Stored items:

┏━━

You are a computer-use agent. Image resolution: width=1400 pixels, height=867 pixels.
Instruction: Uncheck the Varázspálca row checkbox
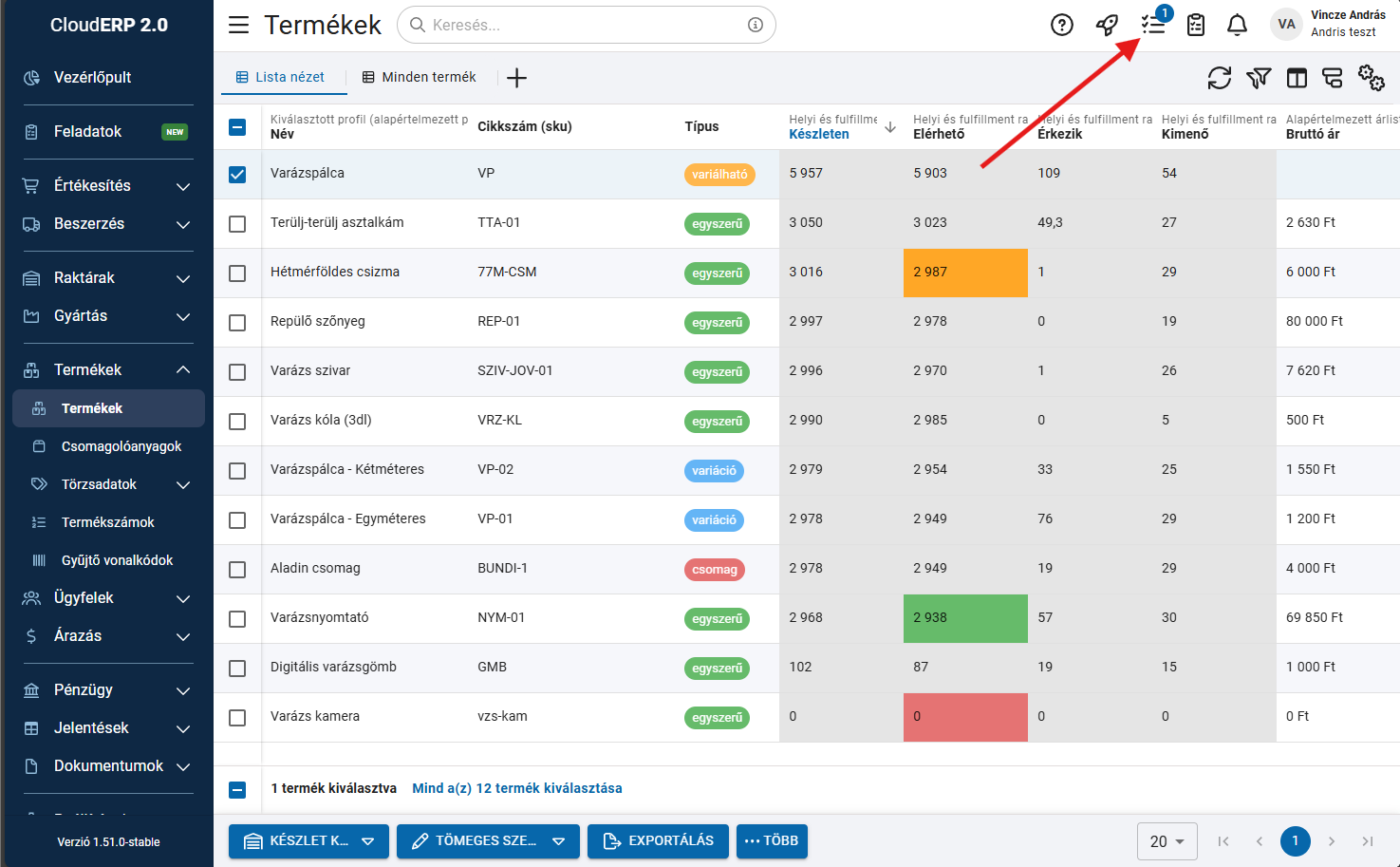[x=237, y=175]
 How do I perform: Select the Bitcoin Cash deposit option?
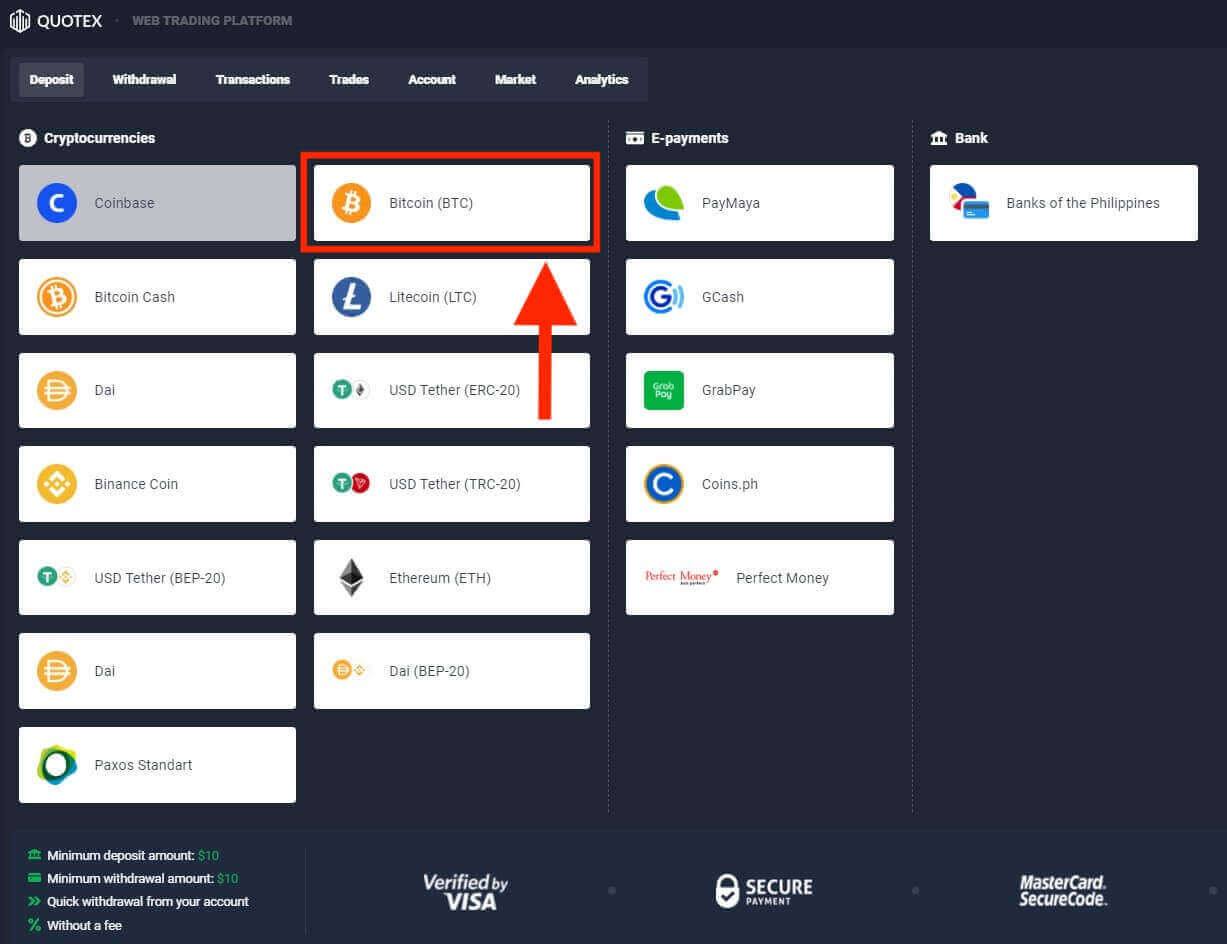[157, 297]
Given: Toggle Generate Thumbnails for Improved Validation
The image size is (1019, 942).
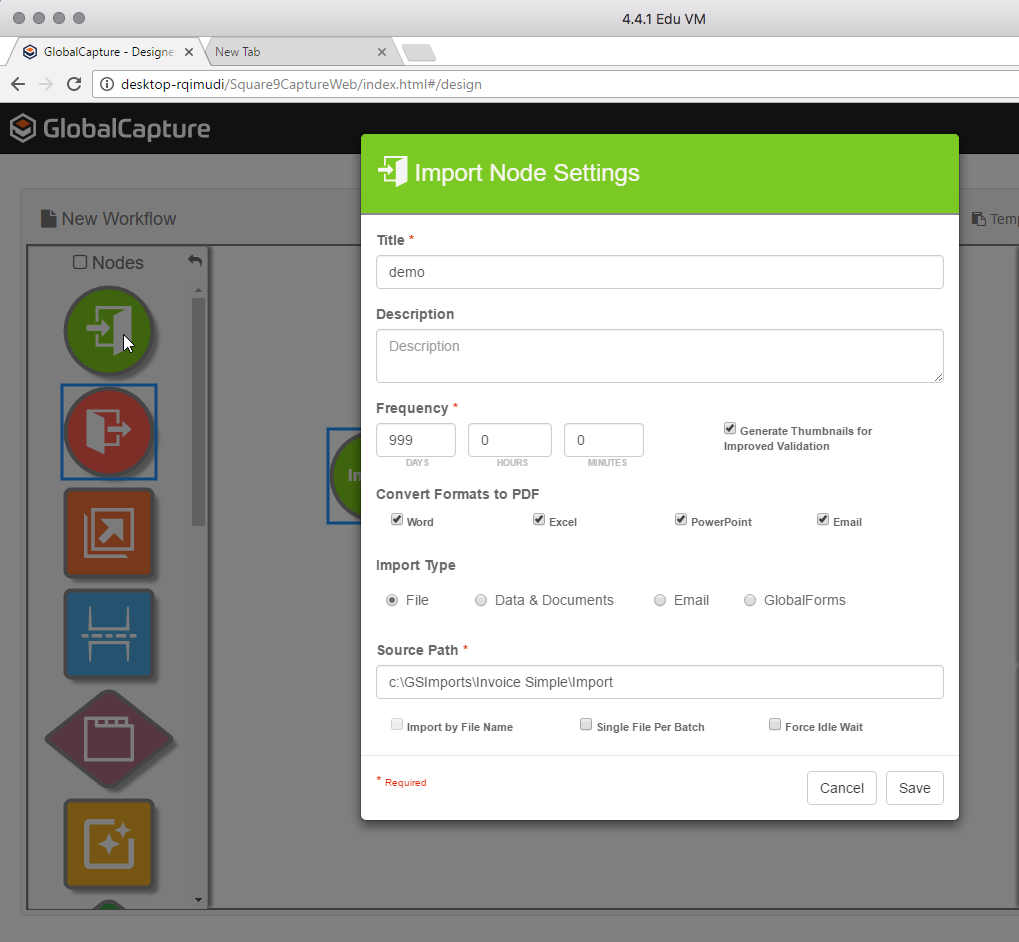Looking at the screenshot, I should 730,429.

┗━━

> _Work order_: Apart from its pictures, the data is to be repeated exactly.

> _Output of the task_:
You are a computer-use agent. Image resolution: width=1400 pixels, height=867 pixels.
Instruction: Uncheck the Varázspálca row checkbox
[x=237, y=175]
 How do I perform: Select the Bitcoin Cash deposit option?
[157, 297]
Given: Toggle Generate Thumbnails for Improved Validation
The image size is (1019, 942).
Looking at the screenshot, I should 730,429.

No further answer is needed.